Ian Harwood, F.AIRAH
Ian Harwood, F.AIRAH, is a mechanical consulting engineer and the director of HDConsult. He is also AIRAH's current – and longest-serving – national President, coming to the position in 2017.
Harwood is based in Perth, WA – about a three hour drive from Corrigin, the small wheatbelt town his parents were originally from.
He says that as a result of his work as a consulting engineer, he has been able to travel the world. This includes an early posting at Norman Disney and Young in London involving projects across Europe.
Now a member of AIRAH for over 20 years, he tells us how he found himself working in HVAC&R; what some career highlights have been; and where he sees the industry going.
What brought you to the HVAC&R industry?
I originally wanted to be a mechanic and follow in my father's footsteps. Instead, my parents worked hard to send me to a good school and encouraged me to further my studies. So, I ended up studying electrical engineering, electronic engineering, and then later on mechanical engineering. I ended up being offered a job in the industry purely by chance.
How long have you been a member of AIRAH?
I first became a member of AIRAH in 1997.
What's your favourite HVAC&R-related memory?
Standing on top of a project I was working on in London – Paternoster Square, which is the set of new buildings immediately adjacent St Paul's Cathedral.

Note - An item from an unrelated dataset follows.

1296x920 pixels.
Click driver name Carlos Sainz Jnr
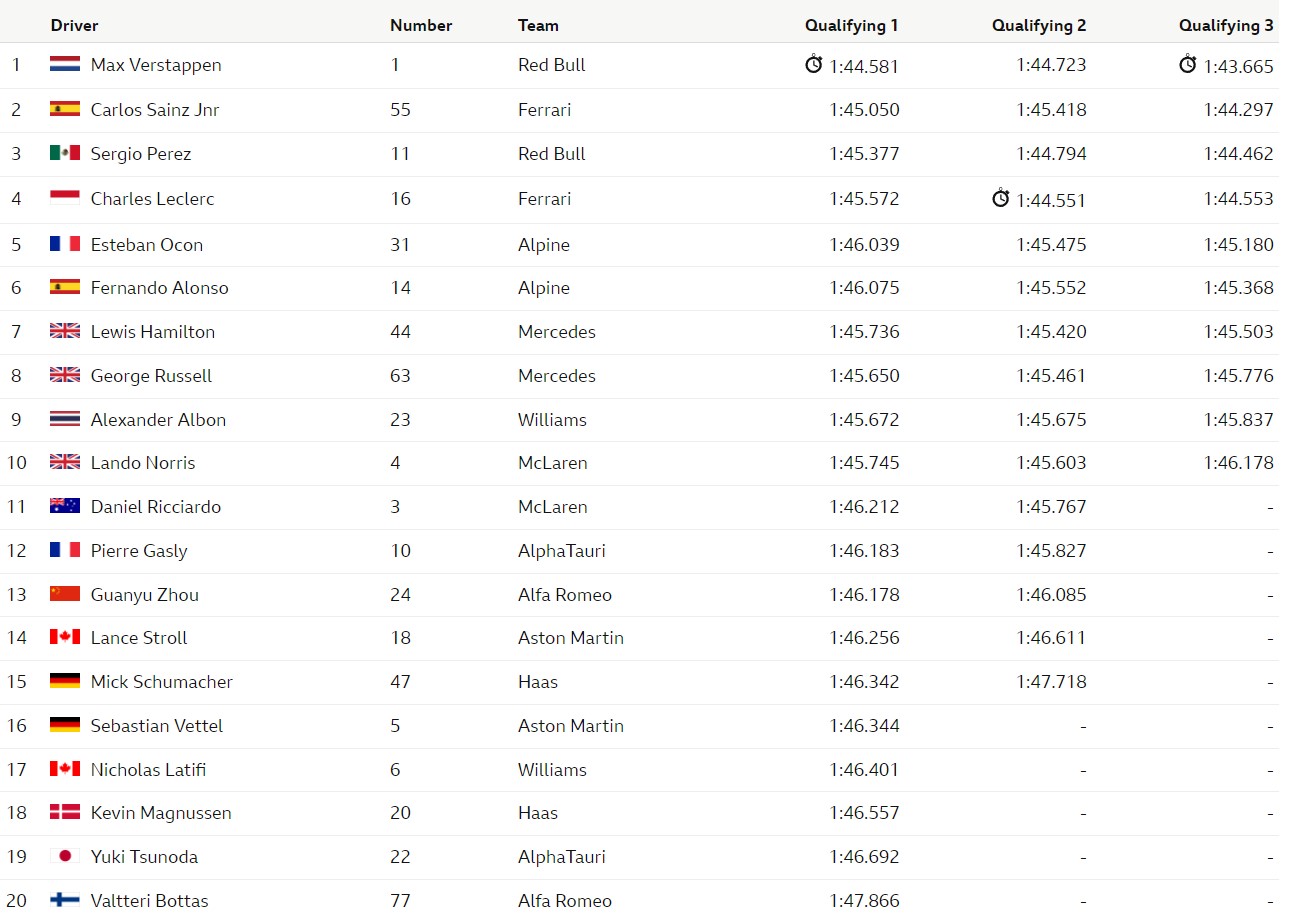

The builder invited the team to a “topping out” ceremony on the site. We were standing on the top of the incomplete concrete shell of the building, within a stone's throw of St Paul's Cathedral's dome top – in London, with a beer in hand, in the snow. It was amazing.
What's something everyone should know about you, your work, or the HVAC&R industry?
Some contractors believe that engineers sit behind a desk and don’t understand the real world. I believe that the minority has tarred the reputation for the rest of us.
Those who know me well will know that I am very much hands on. I performed my own office fit out (on the tools myself – within the allowable constraints of compliance and licensing of course!) and I am not afraid of getting involved.
How do you see the HVAC&R industry developing over the next 100 years?
Energy efficiency and buildings with net zero emissions will be where it continues to head. Evolutions of this and tighter constraints in terms of the regulations will be par for the course.
We already know of many innovations in HVAC that haven’t yet become mainstream, which will mature as time progresses.
I would like to believe that more passive forms of air conditioning will ultimately be more commonplace.